Crude oil price, which surpassed the $86 per barrel in early October, has since fallen near the $60 mark.

The domestic tyre industry is seeing strong volume growth (CEAT: over 15 per cent, Apollo: over 29 per cent in 1HFY19), driven by after-market demand, especially in the truck and bus (T&B) segment. The recent weakness in sales of original equipment makers (OEM) does not seem to be a huge concern as two-third of the industry demand comes from after-market sales.

The remaining one-third comes from OEMs. Over the past 10 years, the tyre industry has seen volumes decline even once, despite a sharp drop in OEM sales.

“With the recent correction in crude price, the earnings outlook for tyre-makers has improved substantially. Valuations came off with margin pressure and there is scope for re-rating due to better earnings visibility. Recent weakness in OEM sales is not a big concern. OEM segment is a small revenue contributor as against after market,” brokerage firm IIFL said in a report.

Chola Securities said while low crude prices will aid in keeping raw material prices in check along with lower freight costs and hence be favourable for sectors like tyre, paint and cement manufacturers.

On an aggregate basis, the tyre manufacturers reported 1.80 per cent fall in net profit despite 16.42 per cent year-on-year rise in net sales for the quarter ended September 2018. Company wise, MRF, TVS Srichakra, Ceat and Goodyear posted 12.30 per cent, 26.26 per cent, 17.55 per cent and 31.42 per cent YoY fall in bottom line figures in Q2FY19.

On the other hand, JK Tyre, Krypton, Balkrishna and Apollo reported 198 per cent, 373 per cent, 9.52 per cent and 4.19 per cent YoY rise in net profit for July-September quarter.

IIFL prefers Apollo Tyres (target price: Rs 300) over Ceat (target price: Rs 1,200) and MRF (not rated) due to higher earnings growth, lower exposure to the competitive two-wheeler tyre segment, earnings uplift in European operations (low-cost plant) and cheaper valuation. It has reduced rating on Balkrishna Industries with a target price of Rs 965.

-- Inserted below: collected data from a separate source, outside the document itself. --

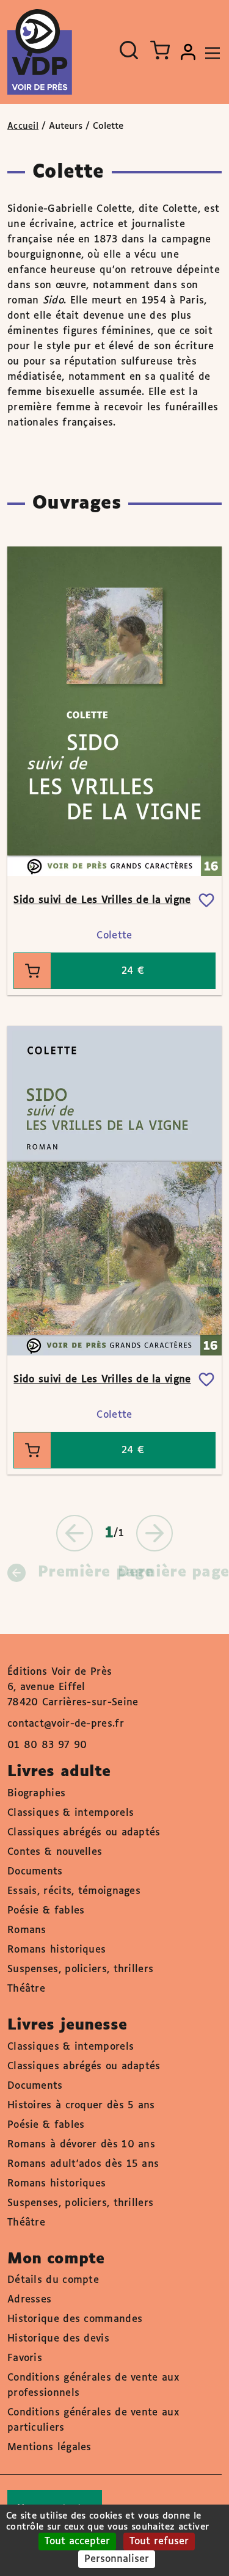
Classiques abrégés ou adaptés (84, 1832)
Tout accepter (77, 2541)
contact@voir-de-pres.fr (65, 1724)
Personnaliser (116, 2559)
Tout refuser (159, 2541)
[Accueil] (39, 52)
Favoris (24, 2358)
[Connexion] (188, 52)
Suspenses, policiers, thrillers (80, 1969)
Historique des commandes (74, 2319)
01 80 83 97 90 (47, 1745)
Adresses (29, 2300)
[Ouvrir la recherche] (129, 50)
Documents (35, 1872)
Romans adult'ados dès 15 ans (83, 2164)
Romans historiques (56, 1950)
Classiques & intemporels (70, 1813)
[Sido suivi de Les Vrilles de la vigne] (114, 711)
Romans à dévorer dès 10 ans (81, 2144)
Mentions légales (49, 2447)
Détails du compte (53, 2280)
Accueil (22, 126)
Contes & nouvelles (54, 1852)
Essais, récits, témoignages (73, 1891)
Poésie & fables (46, 1911)
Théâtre (26, 1989)
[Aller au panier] (160, 50)
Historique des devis (58, 2339)
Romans (26, 1930)
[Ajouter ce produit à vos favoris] (206, 900)
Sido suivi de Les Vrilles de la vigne (102, 900)
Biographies (36, 1793)
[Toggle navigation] (209, 52)
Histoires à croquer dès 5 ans (81, 2105)
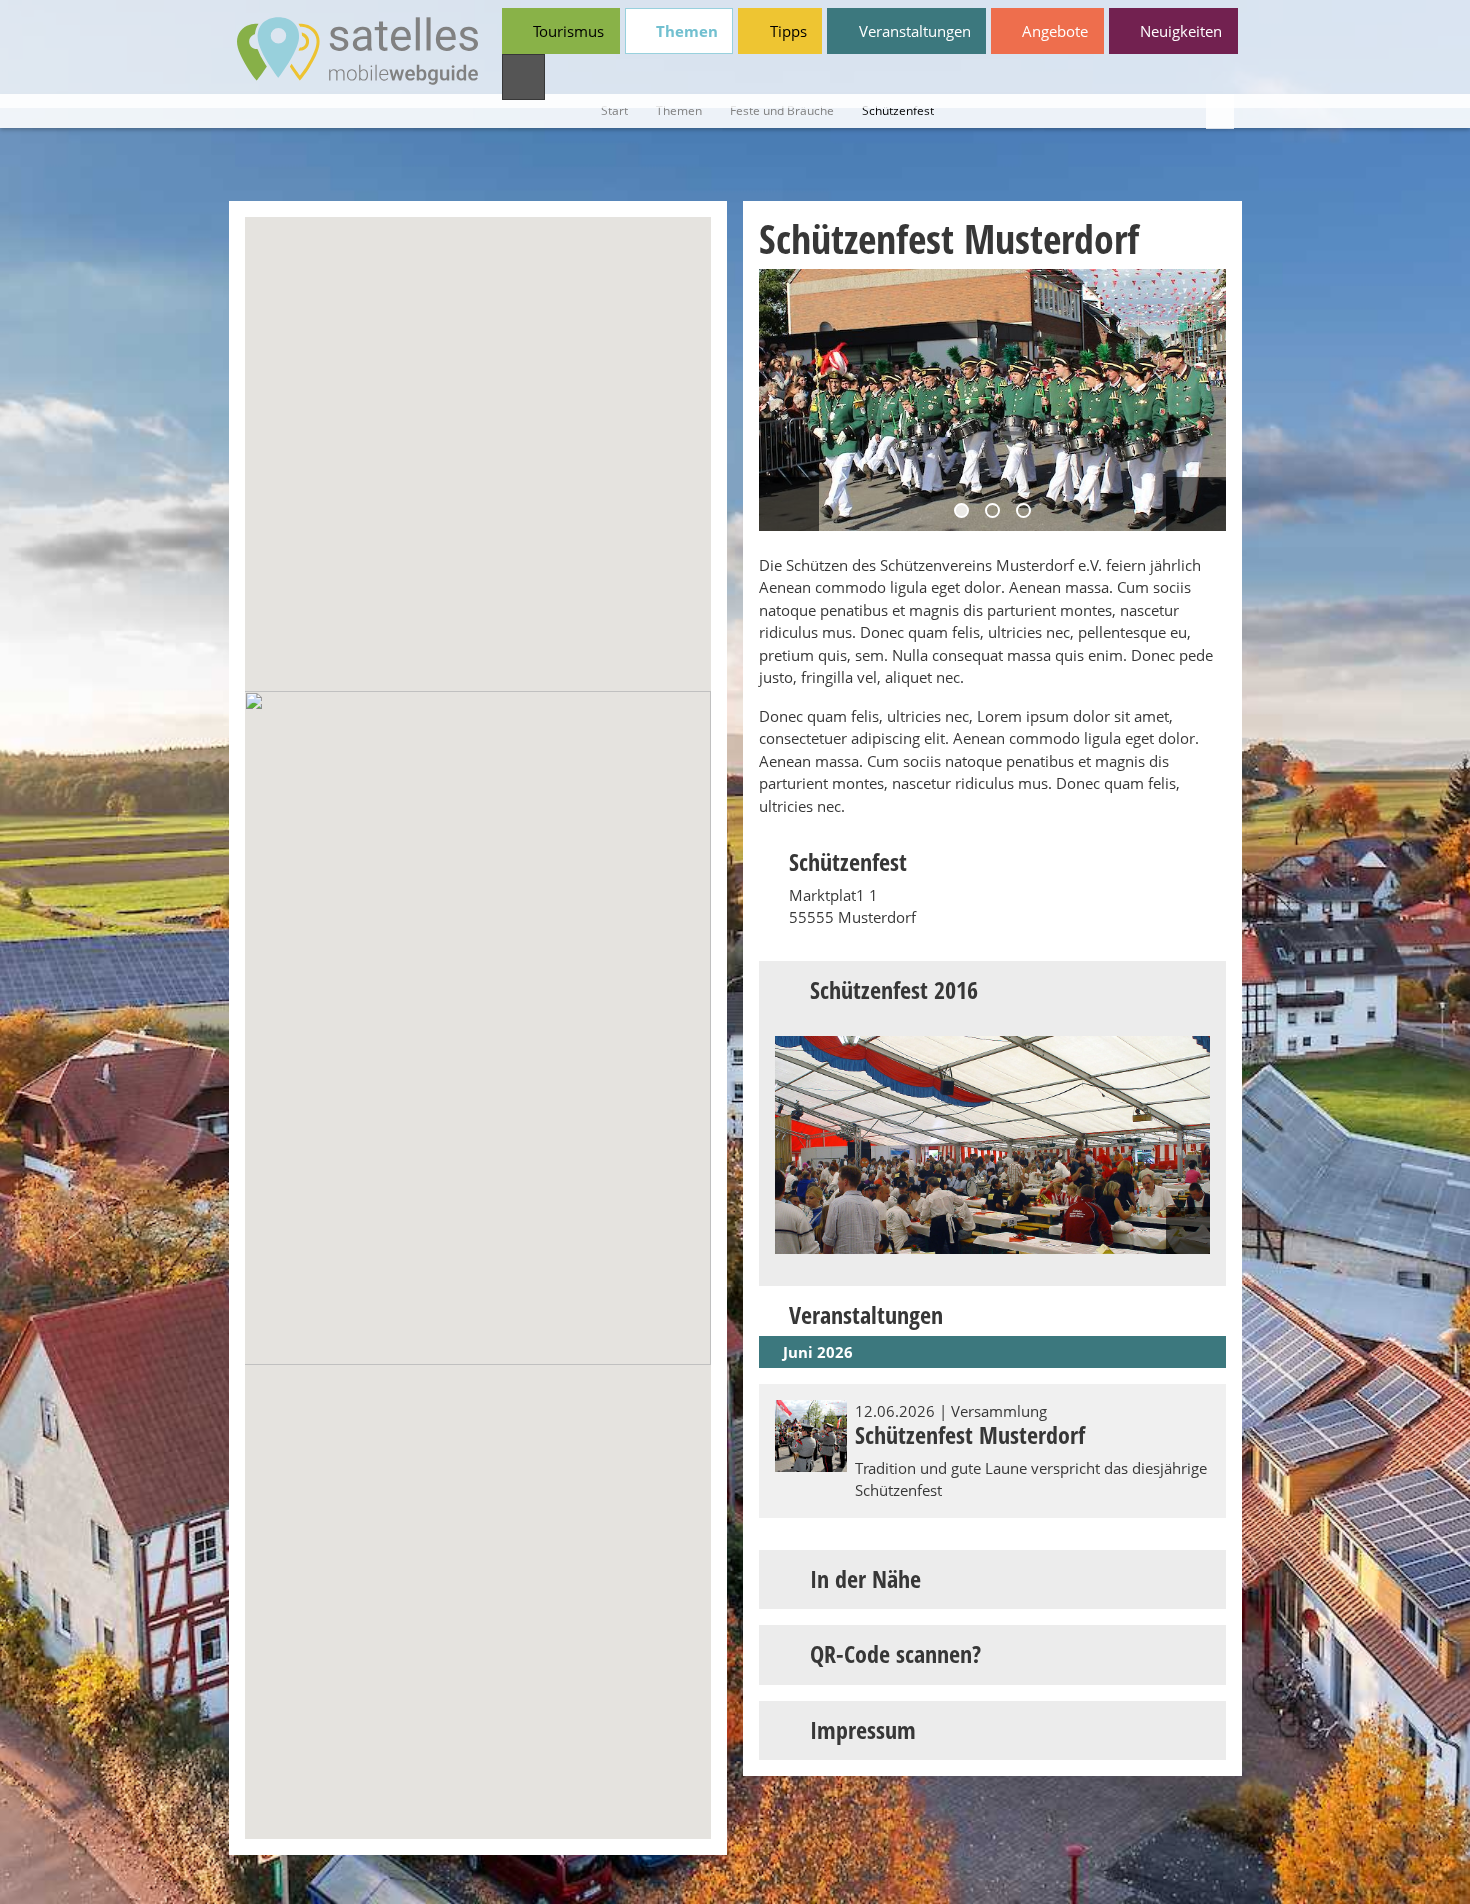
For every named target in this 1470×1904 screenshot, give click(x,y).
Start (614, 110)
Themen (685, 31)
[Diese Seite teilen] (1220, 111)
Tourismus (566, 31)
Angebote (1053, 31)
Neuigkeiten (1179, 31)
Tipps (786, 31)
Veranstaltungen (913, 31)
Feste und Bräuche (782, 110)
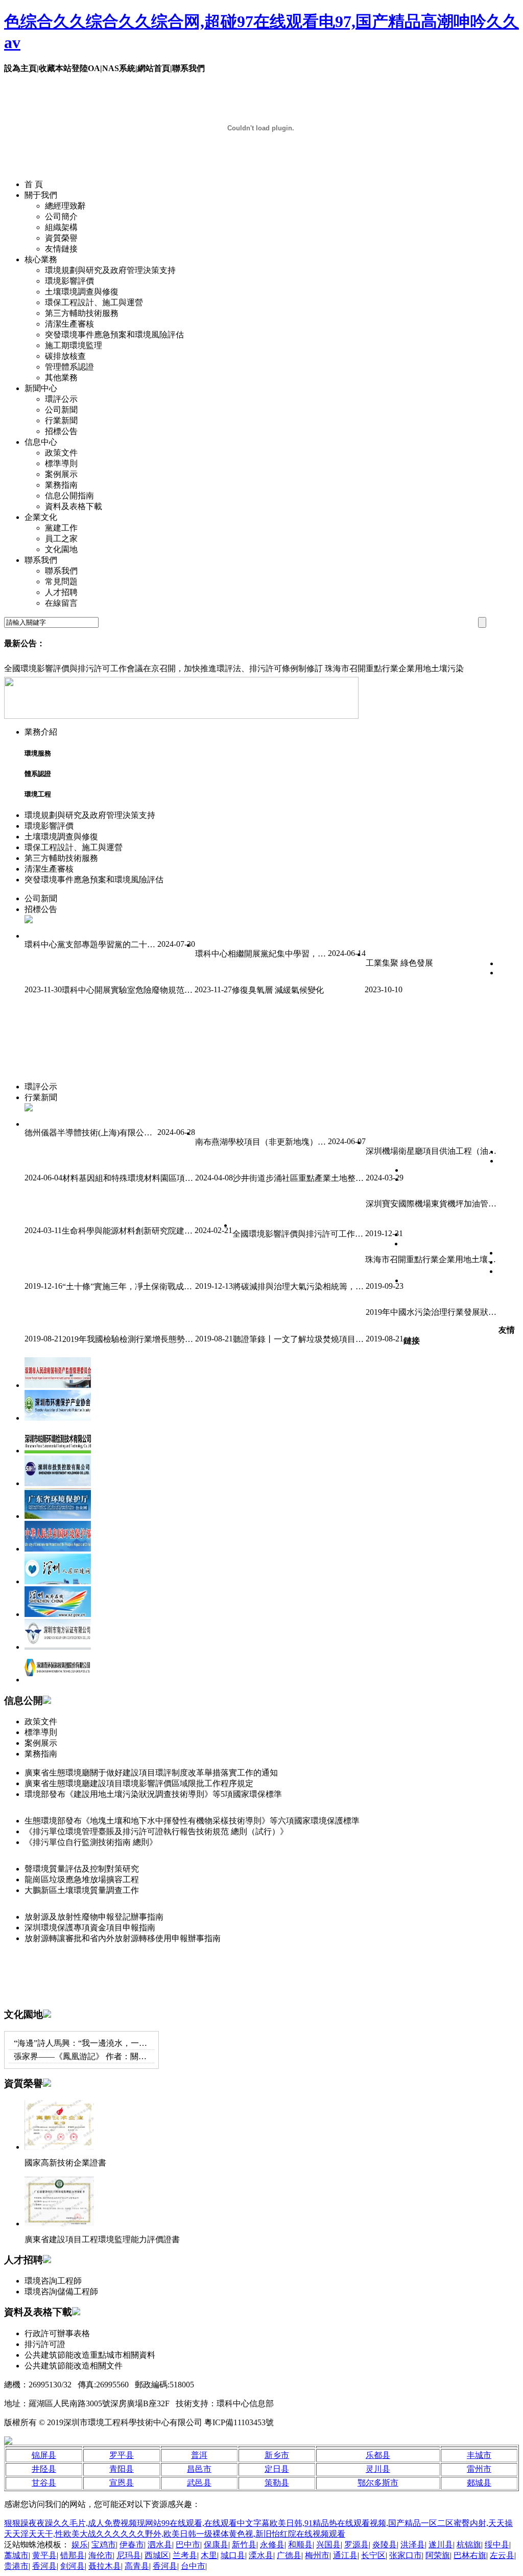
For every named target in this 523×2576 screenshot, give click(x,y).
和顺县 (300, 2544)
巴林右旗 (470, 2555)
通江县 (345, 2555)
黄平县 (44, 2555)
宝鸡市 (103, 2544)
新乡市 (277, 2455)
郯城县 (479, 2482)
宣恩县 (121, 2482)
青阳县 (121, 2469)
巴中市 (188, 2544)
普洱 (199, 2455)
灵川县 (378, 2469)
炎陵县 (384, 2544)
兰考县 (185, 2555)
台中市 (193, 2566)
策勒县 (277, 2482)
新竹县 (244, 2544)
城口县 (233, 2555)
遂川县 (441, 2544)
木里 (209, 2555)
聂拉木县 (104, 2566)
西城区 (157, 2555)
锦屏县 (44, 2455)
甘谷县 (44, 2482)
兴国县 (328, 2544)
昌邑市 (199, 2469)
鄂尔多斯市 (378, 2482)
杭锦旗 (469, 2544)
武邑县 (199, 2482)
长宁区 (373, 2555)
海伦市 (100, 2555)
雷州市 (479, 2469)
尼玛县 (128, 2555)
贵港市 (16, 2566)
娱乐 (80, 2544)
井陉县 (44, 2469)
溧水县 (261, 2555)
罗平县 (121, 2455)
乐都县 (378, 2455)
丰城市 (479, 2455)
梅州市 (317, 2555)
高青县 (137, 2566)
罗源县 (356, 2544)
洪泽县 (412, 2544)
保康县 (216, 2544)
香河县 (44, 2566)
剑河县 (72, 2566)
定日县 (277, 2469)
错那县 (72, 2555)
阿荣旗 (437, 2555)
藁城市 (16, 2555)
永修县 (272, 2544)
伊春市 (132, 2544)
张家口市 (405, 2555)
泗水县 (160, 2544)
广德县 (289, 2555)
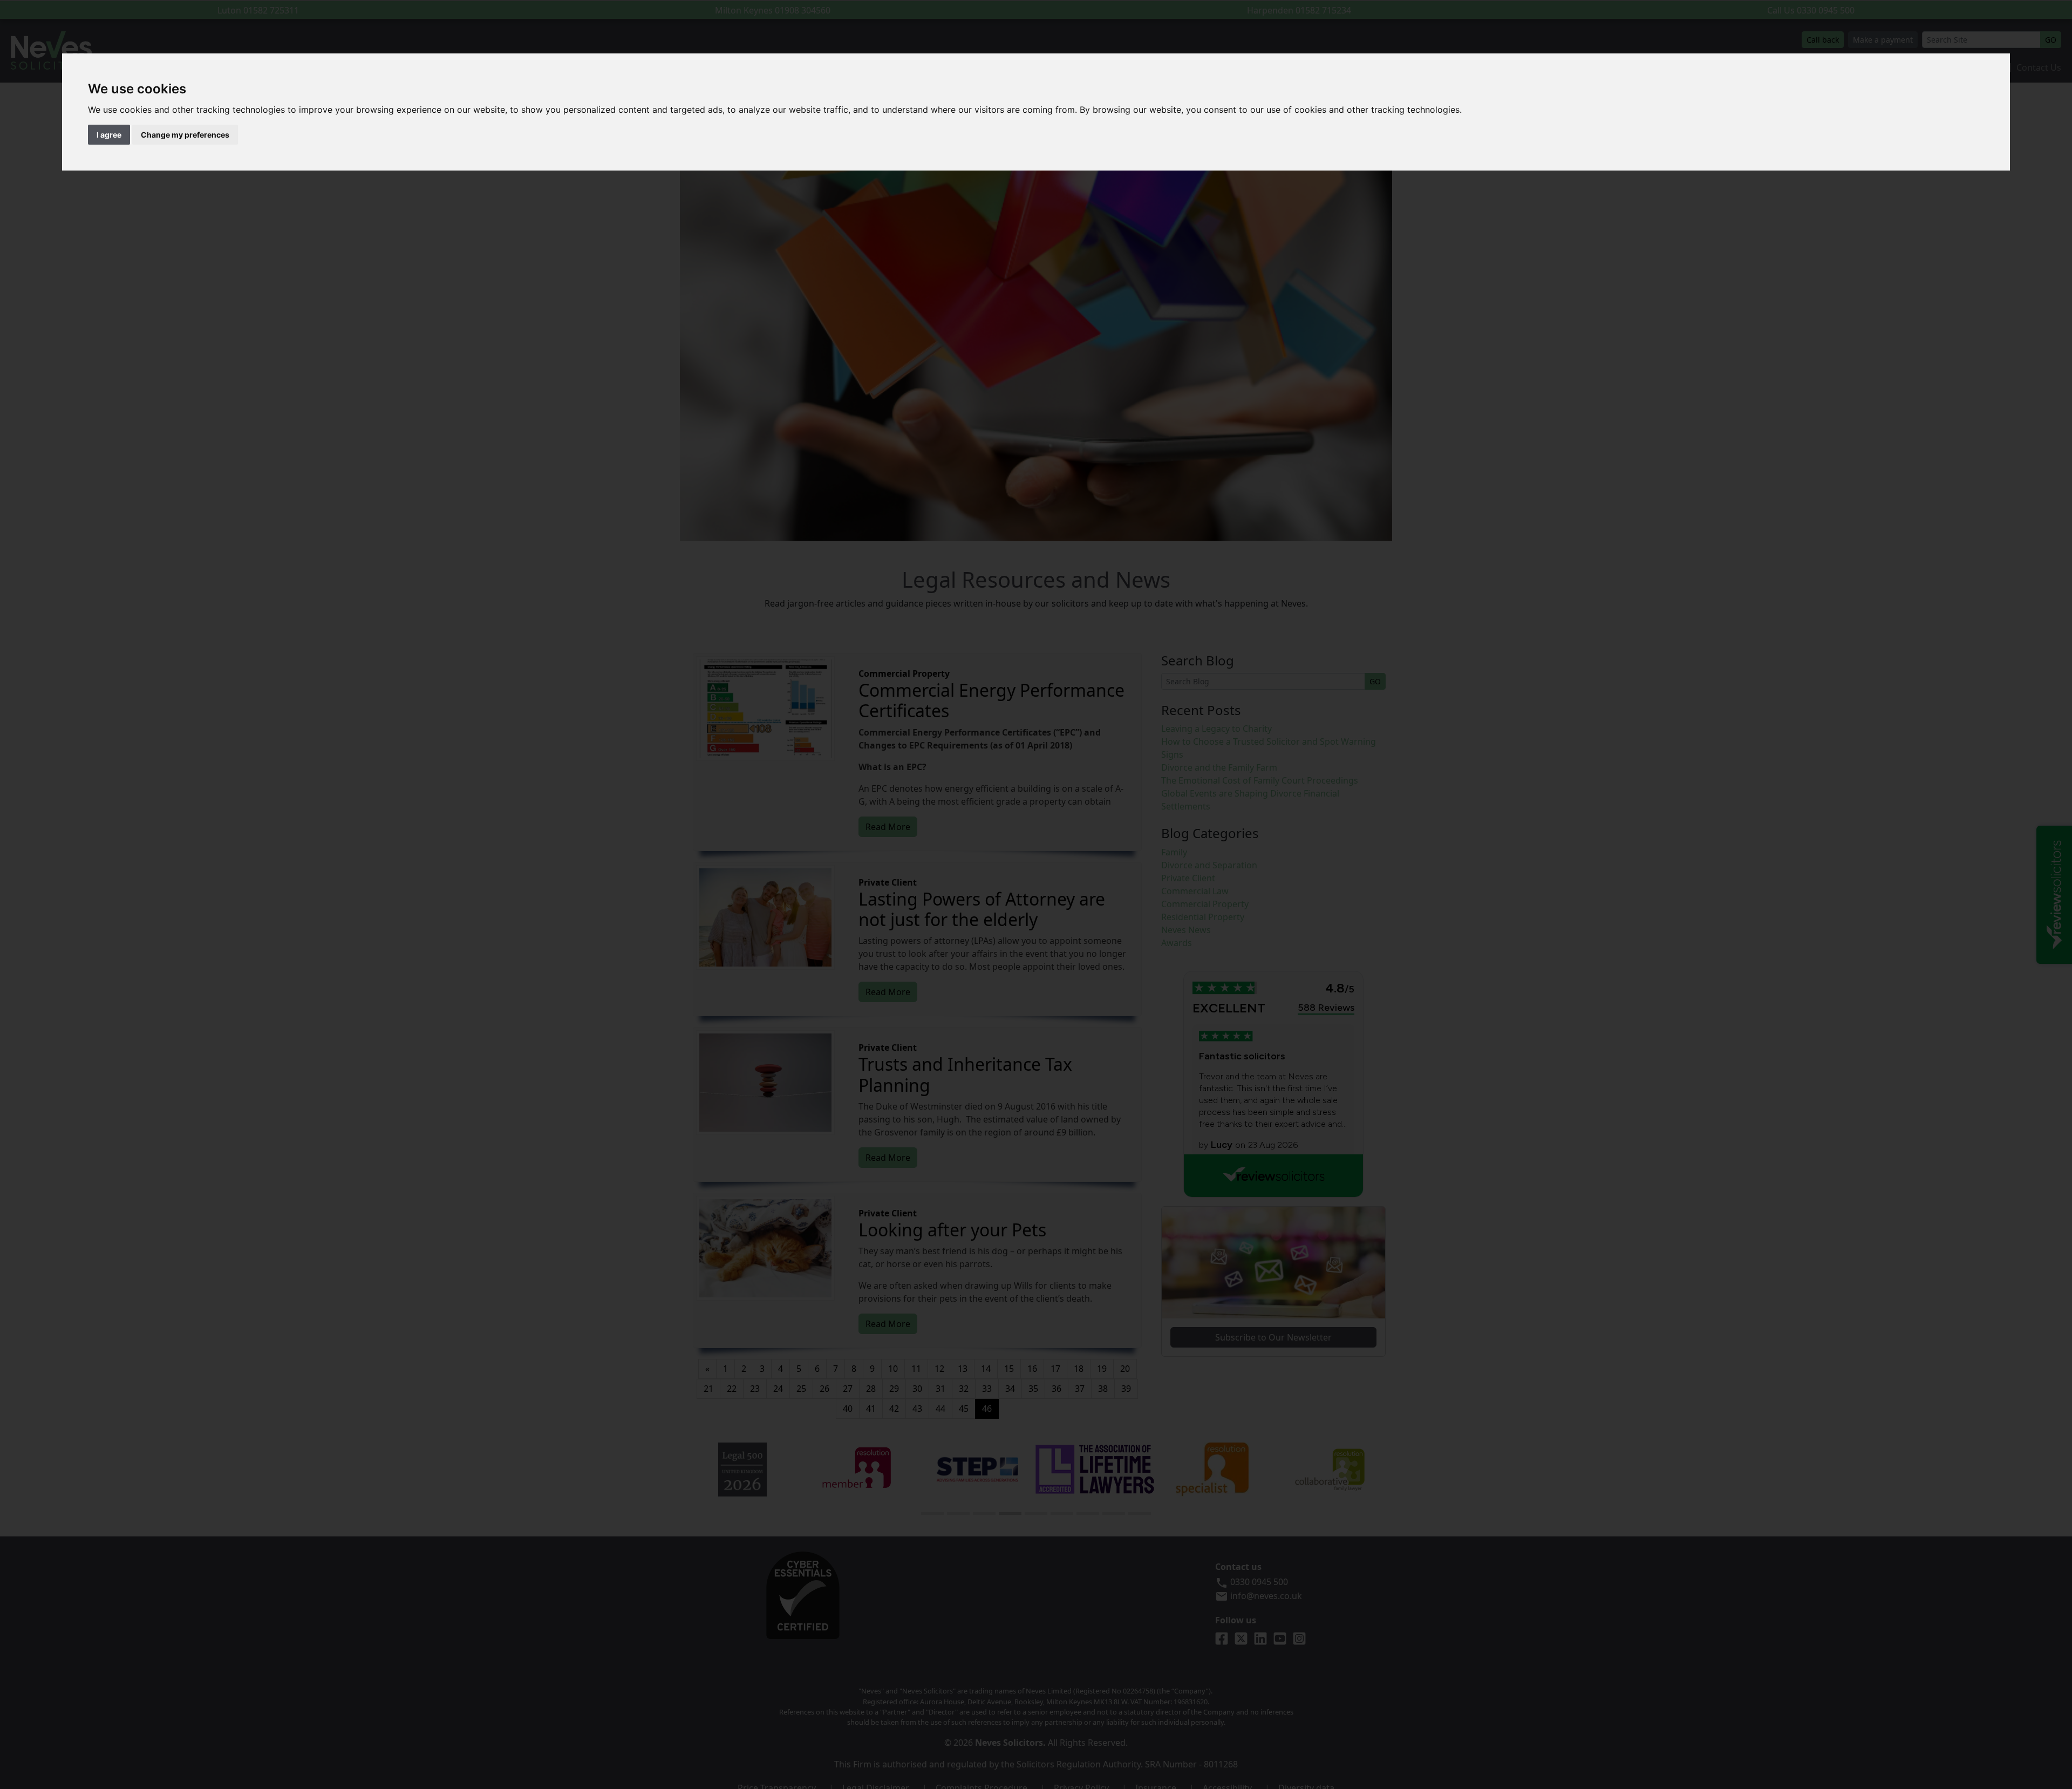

In a recent interaction with ETNow, Sanjiv Bhasin, Executive VP-Markets & Corporate Affairs, IIFL said that it took 150 days for oil to reach its peak and in 45 days it has fallen 30 per cent. “There is too much pessimism and people are just caught in the whirlwind. The rupee and oil prices are definitely telling you that aviation, paints, tyre and some of the OMCs are going to be very strong sectors to play,” he said.

Market experts are cautious about domestic equity markets considering higher valuations and upcoming elections in the next six months.

Edelweiss Securities said high risk of earnings downgrades along with high absolute valuations and relative to emerging markets (65 per cent premium vs 10Y average of 40 per cent) renders us cautious on the market over the ensuing six months.

The brokerage sees Nifty in the 9,800-10,500 range till June 2019. The index hovered around the 10,800 mark on November 29.